WORK TO DO: Format the lines below as a numbered list, leaving out any blank ones.

ENTRIES PROVIDED:
____

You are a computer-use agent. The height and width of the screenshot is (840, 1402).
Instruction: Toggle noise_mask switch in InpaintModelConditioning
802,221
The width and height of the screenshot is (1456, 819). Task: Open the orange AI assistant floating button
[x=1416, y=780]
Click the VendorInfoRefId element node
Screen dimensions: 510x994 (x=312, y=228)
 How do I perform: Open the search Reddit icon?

____

EXERCISE SOLUTION:
1. You are a computer-use agent. The height and width of the screenshot is (840, 1402).
2. Instruction: Toggle noise_mask switch in InpaintModelConditioning
3. 802,221
4. The width and height of the screenshot is (1456, 819). Task: Open the orange AI assistant floating button
5. [x=1416, y=780]
6. Click the VendorInfoRefId element node
7. Screen dimensions: 510x994 (x=312, y=228)
8.  How do I perform: Open the search Reddit icon?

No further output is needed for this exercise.